Uma análise de 2022 que considerou estudos com roedores e pesquisas epidemiológicas da população dos EUA apontou evidências da relação entre PFAS e doenças no fígado. Outra pesquisa, publicada em 2023, associou a exposição a PFAS ao aumento de risco de câncer de tireoide. Em setembro do mesmo ano, um estudo feito com meninas de Ohio e da Califórnia mostrou que PFAS podem afetar hormônios reprodutivos e retardar o início da puberdade. Outro estudo com adolescentes, de março deste ano, identificou que a exposição a PFOS pode gerar problemas ósseos, como a osteoporose. E as vias pelas quais esses químicos chegam ao corpo humano vão além da água que bebemos. Também em 2024, uma pesquisa da Escola de Medicina de Dartmouth, nos EUA, identificou a presença de PFAS no plasma e no leite materno de mulheres grávidas do estado de New Hampshire que incluíram frutos do mar, ovos, café e arroz na dieta.
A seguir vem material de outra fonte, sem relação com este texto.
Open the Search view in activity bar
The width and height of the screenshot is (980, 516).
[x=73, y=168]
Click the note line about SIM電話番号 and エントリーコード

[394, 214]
A grande quantidade de evidências científicas sobre PFAS reunidas nos EUA motivou uma abordagem mais restritiva no país. O estado de Minnesota, onde a gigante química 3M tem sua sede, passou a proibir o uso em embalagens de comida – algo que a Dinamarca faz desde 2019 –, e vai banir o uso de PFAS em 11 produtos, incluindo panelas, tapetes, fio dental, cosméticos e roupas de cama, já a partir do ano que vem. A ideia é vetar compostos do tipo por completo no estado até 2032. Em Massachusetts e Connecticut, o banimento total virá antes, em 2027 e 2028, respectivamente.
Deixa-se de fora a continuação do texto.